* [What is expected]
Return the lines of the data below, from the one containing "This screenshot has height=184, width=325." through the very last, exactly and with both ends included; no pictures.
[Dataset records]
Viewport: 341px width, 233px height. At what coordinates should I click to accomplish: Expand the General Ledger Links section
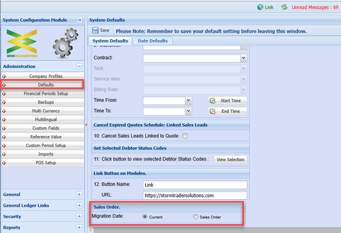pyautogui.click(x=79, y=205)
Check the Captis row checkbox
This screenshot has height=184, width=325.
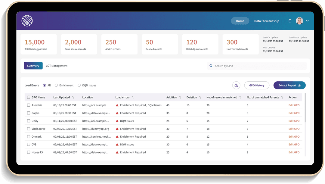[29, 113]
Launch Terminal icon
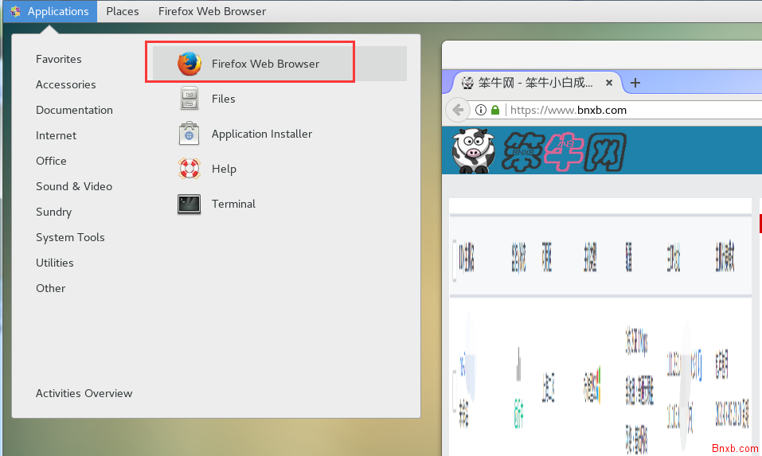 click(x=189, y=204)
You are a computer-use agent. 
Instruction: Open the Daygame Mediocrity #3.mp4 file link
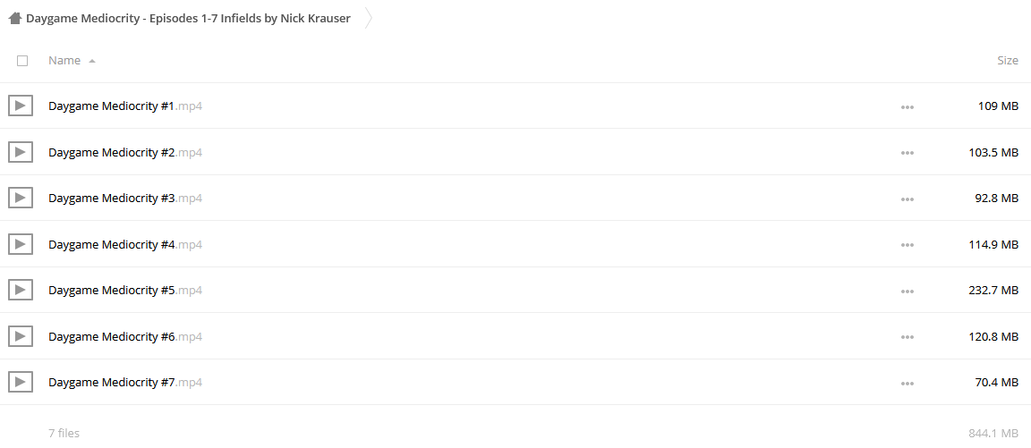pos(125,199)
[/Dataset records]
* [Reply to the exercise]
This screenshot has height=184, width=325.
[29, 113]
Launch Terminal icon
 click(x=189, y=204)
You are a computer-use agent. 
Instruction: Open the Daygame Mediocrity #3.mp4 file link
pos(125,199)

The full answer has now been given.